The Trump-incited Capitol Riots of January 6, stoked after the former President continuously declared his failed re-election a result of voter fraud and told rioters to descend upon the Capitol for a "wild time," was the final, most glaring punctuation on an administration that had ridden on the backs of racism, xenophobia and denial from the moment the mogul-turned-reality-star-turned-twice-impeached-president entered the political fray. Trump's first forays into politics were his "birther" diatribes aimed at then-President Barack Obama; a racist conspiracy theory that the 44th President was not, in fact a U.S. citizen. He promised to restore America to a past "glory" that never truly existed by playing into white America's anxieties about its own supposed preeminence. 

As Trump departs for Florida (how appropriate that he finds his way to the state that has become an American symbol for base criminality and outlandish ineptitude), we must never allow ourselves to believe that the racism that got him elected; the arrogance that bungled the response to a global pandemic; the entitlement that led to millions of Americans actively voting for him again in 2020, isn't going anywhere. 

"We'll press forward with speed and urgency, for we have much to do in this winter of peril and significant possibilities," Biden said. "Much to repair, much to restore, much to heal, much to build, and much to gain. Few people in our nation's history have been more challenged or found a time more challenging or difficult than the time we're in now."

“Now, as I prepare to hand power over to a new administration at noon on Wednesday, I want you to know that the movement we started is only just beginning"

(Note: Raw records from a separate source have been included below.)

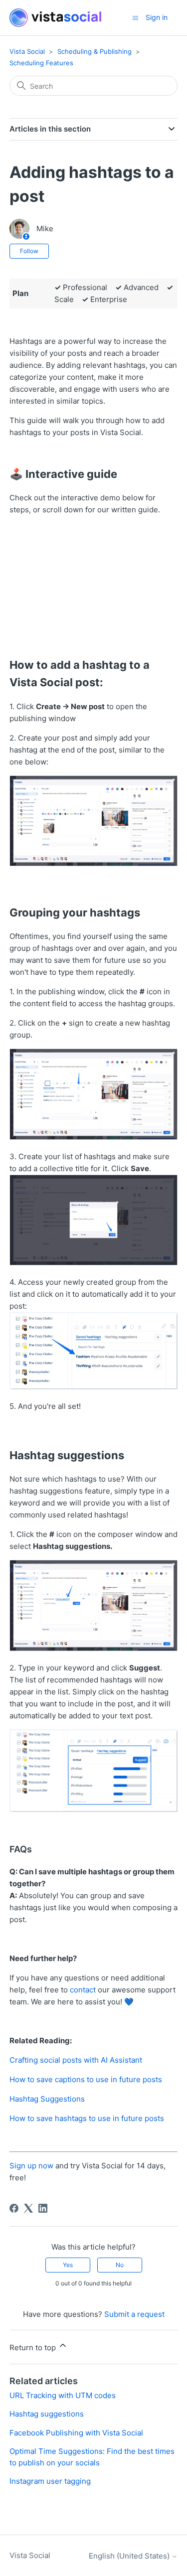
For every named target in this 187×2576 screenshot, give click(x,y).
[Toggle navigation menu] (135, 17)
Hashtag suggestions (46, 2414)
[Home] (55, 17)
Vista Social (27, 51)
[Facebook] (13, 2208)
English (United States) (130, 2556)
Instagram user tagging (50, 2481)
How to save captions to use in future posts (85, 2079)
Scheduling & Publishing (94, 51)
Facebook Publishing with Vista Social (76, 2432)
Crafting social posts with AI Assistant (75, 2060)
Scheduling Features (41, 63)
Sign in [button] (157, 17)
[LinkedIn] (42, 2208)
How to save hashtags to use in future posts (86, 2118)
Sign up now (31, 2165)
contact (83, 1989)
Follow (29, 251)
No (120, 2265)
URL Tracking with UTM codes (62, 2395)
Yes (68, 2265)
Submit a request (134, 2314)
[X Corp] (28, 2208)
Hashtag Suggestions (47, 2099)
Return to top (33, 2347)
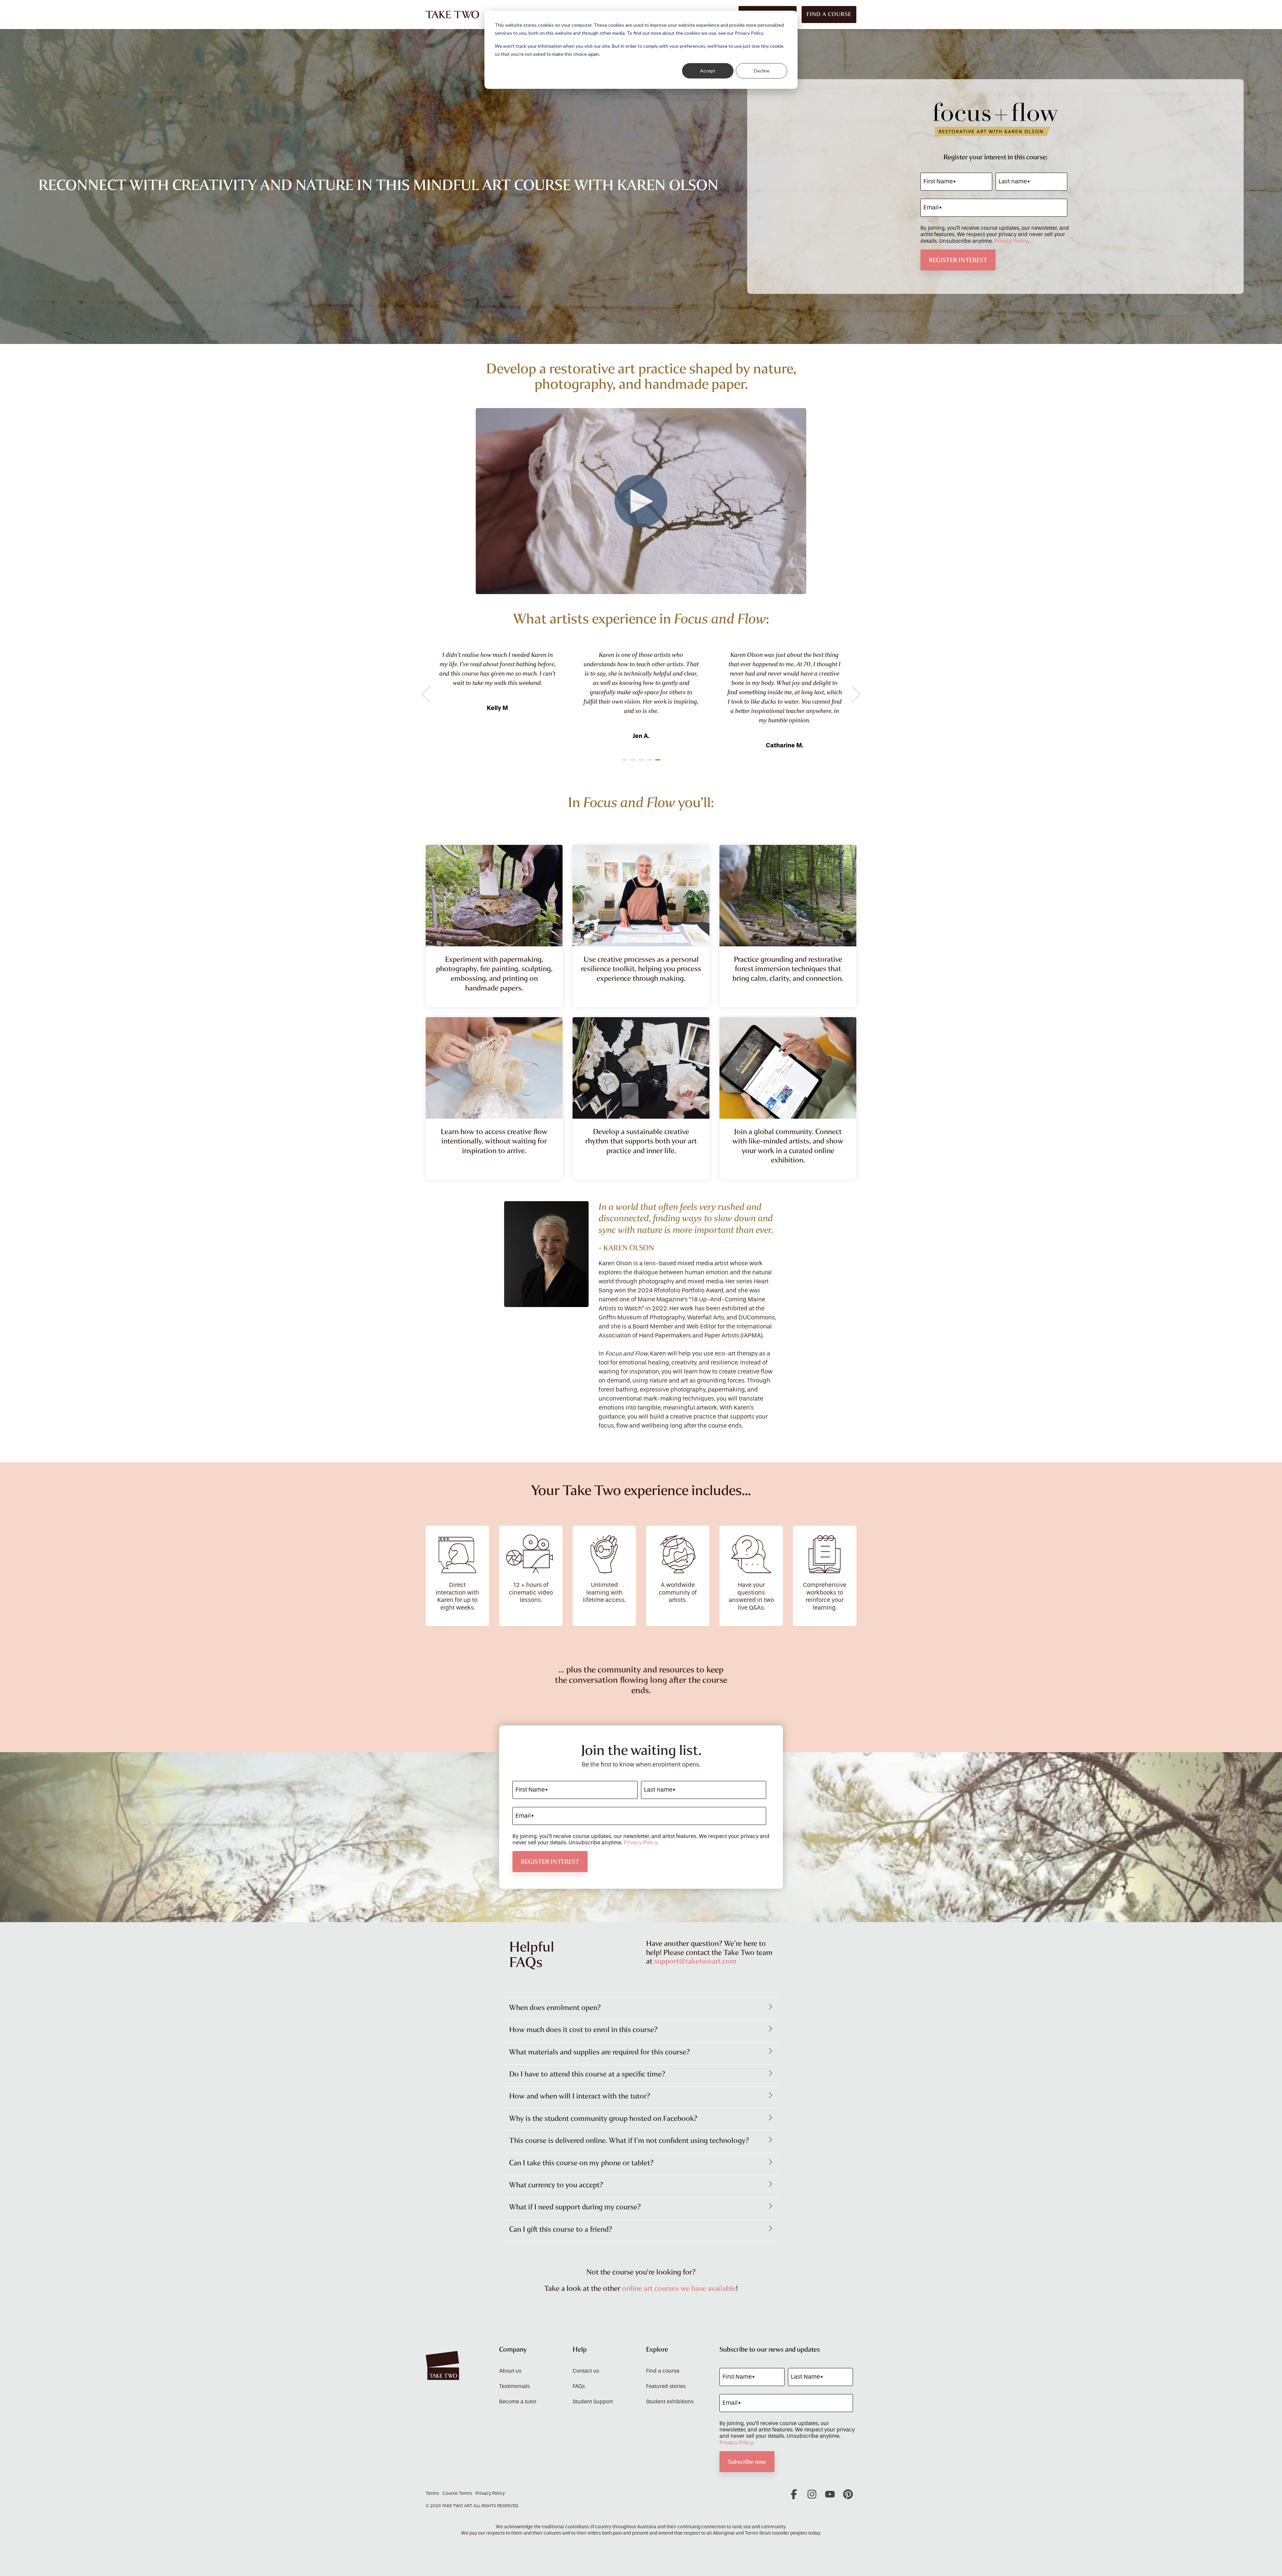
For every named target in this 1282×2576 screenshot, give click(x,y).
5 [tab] (658, 762)
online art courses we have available (679, 2288)
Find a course (829, 14)
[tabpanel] (543, 691)
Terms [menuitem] (432, 2493)
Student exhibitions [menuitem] (670, 2402)
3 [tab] (642, 762)
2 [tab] (633, 762)
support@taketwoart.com (695, 1961)
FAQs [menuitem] (579, 2386)
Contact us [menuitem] (586, 2371)
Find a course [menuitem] (662, 2371)
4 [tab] (650, 762)
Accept (707, 70)
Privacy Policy (1011, 241)
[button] (794, 2497)
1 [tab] (625, 762)
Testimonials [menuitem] (514, 2386)
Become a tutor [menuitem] (518, 2402)
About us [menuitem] (510, 2371)
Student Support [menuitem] (593, 2402)
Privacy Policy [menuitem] (490, 2493)
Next (852, 694)
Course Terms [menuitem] (457, 2493)
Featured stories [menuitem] (666, 2386)
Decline (762, 70)
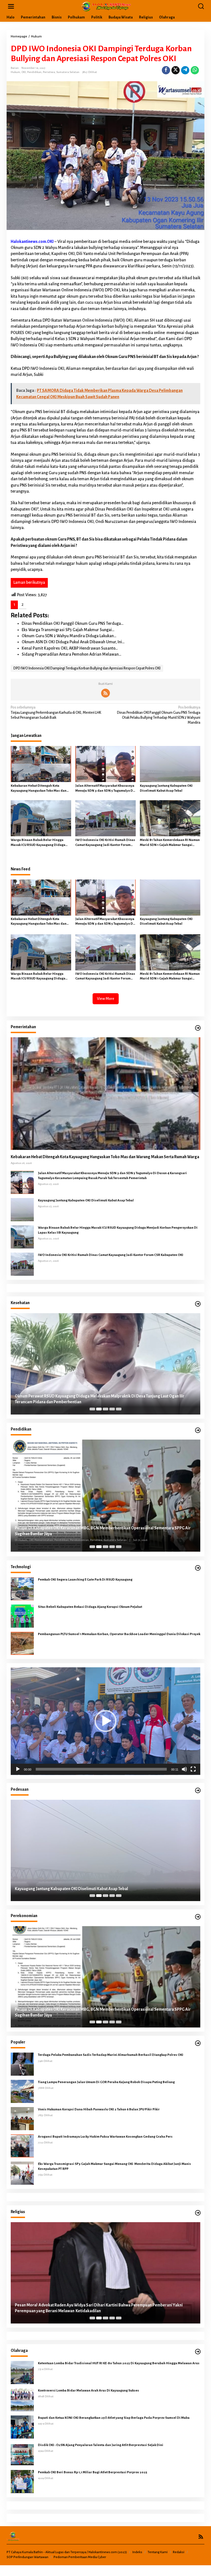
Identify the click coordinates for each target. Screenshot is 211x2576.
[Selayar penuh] (193, 1769)
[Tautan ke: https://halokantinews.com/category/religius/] (198, 2212)
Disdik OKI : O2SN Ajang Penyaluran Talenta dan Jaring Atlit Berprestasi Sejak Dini (100, 2445)
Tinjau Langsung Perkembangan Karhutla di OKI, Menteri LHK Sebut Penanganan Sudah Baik (56, 712)
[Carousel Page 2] (99, 1409)
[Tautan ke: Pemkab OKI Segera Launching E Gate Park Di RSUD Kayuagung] (22, 1588)
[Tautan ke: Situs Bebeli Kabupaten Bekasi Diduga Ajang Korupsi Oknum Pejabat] (22, 1616)
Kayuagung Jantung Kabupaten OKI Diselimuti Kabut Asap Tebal (166, 788)
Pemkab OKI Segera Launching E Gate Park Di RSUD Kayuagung (85, 1579)
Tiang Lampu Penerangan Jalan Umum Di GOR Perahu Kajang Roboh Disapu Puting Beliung (106, 2082)
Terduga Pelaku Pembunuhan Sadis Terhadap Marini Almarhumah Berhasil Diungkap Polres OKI (111, 2055)
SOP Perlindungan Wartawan (27, 2557)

Trump said those words in his outgoing address.Those words sound ominous to anyone who has suffered through and because of the last four years of the Trump administration. But they aren't just empty cheerleading. Trump's rise will serve as a harbinger of what is coming if Americans aren't vigilant against the insidiousness of "social anxiety" used as a shield for darker American woes. Racism and hate have been allowed to drive our police departments, our economic policies and our legislation since this country's inception. Can the tawdriness of one president suddenly shake this land enough to make substantial, wide-reaching change? I won't speculate on that. 

That's too big a concern for any singular incoming administration. But what can happen is a deliberate, dedicated systemic and economic focus on leveling a skewed playing field. There is no going back to what was. Biden and Harris have a heavy job on their hands. They at least have the last guy to serve as example of what not to do. American will heal from Trump; but it has to address the sickness that predates him. 

Best wishes and best of luck to the President and Vice President.